- _Task inputs_:
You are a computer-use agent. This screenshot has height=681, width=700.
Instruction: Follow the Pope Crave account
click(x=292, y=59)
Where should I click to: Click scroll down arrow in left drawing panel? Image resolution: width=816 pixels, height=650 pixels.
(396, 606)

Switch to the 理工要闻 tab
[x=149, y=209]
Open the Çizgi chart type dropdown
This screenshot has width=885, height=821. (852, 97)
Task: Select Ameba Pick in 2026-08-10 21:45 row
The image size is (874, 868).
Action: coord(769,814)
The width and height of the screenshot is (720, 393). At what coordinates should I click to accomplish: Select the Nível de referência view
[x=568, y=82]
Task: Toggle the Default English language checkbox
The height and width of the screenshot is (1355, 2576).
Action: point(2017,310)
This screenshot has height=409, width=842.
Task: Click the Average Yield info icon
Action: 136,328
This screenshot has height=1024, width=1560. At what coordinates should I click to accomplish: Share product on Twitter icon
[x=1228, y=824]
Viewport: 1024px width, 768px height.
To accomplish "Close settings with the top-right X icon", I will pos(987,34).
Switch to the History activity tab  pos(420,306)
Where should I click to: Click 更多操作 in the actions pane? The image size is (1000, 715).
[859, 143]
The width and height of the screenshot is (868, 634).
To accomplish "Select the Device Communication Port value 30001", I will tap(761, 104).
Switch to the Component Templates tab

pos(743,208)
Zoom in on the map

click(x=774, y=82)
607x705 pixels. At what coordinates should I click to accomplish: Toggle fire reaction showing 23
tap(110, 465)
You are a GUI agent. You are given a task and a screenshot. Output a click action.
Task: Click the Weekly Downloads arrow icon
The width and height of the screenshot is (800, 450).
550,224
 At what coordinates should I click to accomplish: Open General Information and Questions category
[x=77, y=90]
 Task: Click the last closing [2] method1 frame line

- _The problem_: Your reply should contain every entry, repeated exactly.

- _The answer_:
You are a computer-use agent. This screenshot has height=681, width=700.
Instruction: Follow the Pope Crave account
click(x=292, y=59)
Where should I click to: Click scroll down arrow in left drawing panel? Image resolution: width=816 pixels, height=650 pixels.
(396, 606)

Switch to the 理工要闻 tab
[x=149, y=209]
Open the Çizgi chart type dropdown
This screenshot has width=885, height=821. (852, 97)
Task: Select Ameba Pick in 2026-08-10 21:45 row
The image size is (874, 868).
Action: coord(769,814)
The width and height of the screenshot is (720, 393). At what coordinates should I click to accomplish: Select the Nível de referência view
[x=568, y=82]
Task: Toggle the Default English language checkbox
The height and width of the screenshot is (1355, 2576).
Action: point(2017,310)
This screenshot has height=409, width=842.
Task: Click the Average Yield info icon
Action: 136,328
This screenshot has height=1024, width=1560. At what coordinates should I click to accomplish: Share product on Twitter icon
[x=1228, y=824]
Viewport: 1024px width, 768px height.
To accomplish "Close settings with the top-right X icon", I will pos(987,34).
Switch to the History activity tab  pos(420,306)
Where should I click to: Click 更多操作 in the actions pane? The image size is (1000, 715).
[859, 143]
The width and height of the screenshot is (868, 634).
To accomplish "Select the Device Communication Port value 30001", I will tap(761, 104).
Switch to the Component Templates tab

pos(743,208)
Zoom in on the map

click(x=774, y=82)
607x705 pixels. At what coordinates should I click to accomplish: Toggle fire reaction showing 23
tap(110, 465)
You are a GUI agent. You are given a task and a screenshot. Output a click action.
Task: Click the Weekly Downloads arrow icon
The width and height of the screenshot is (800, 450).
550,224
 At what coordinates should I click to accomplish: Open General Information and Questions category
[x=77, y=90]
 Task: Click the last closing [2] method1 frame line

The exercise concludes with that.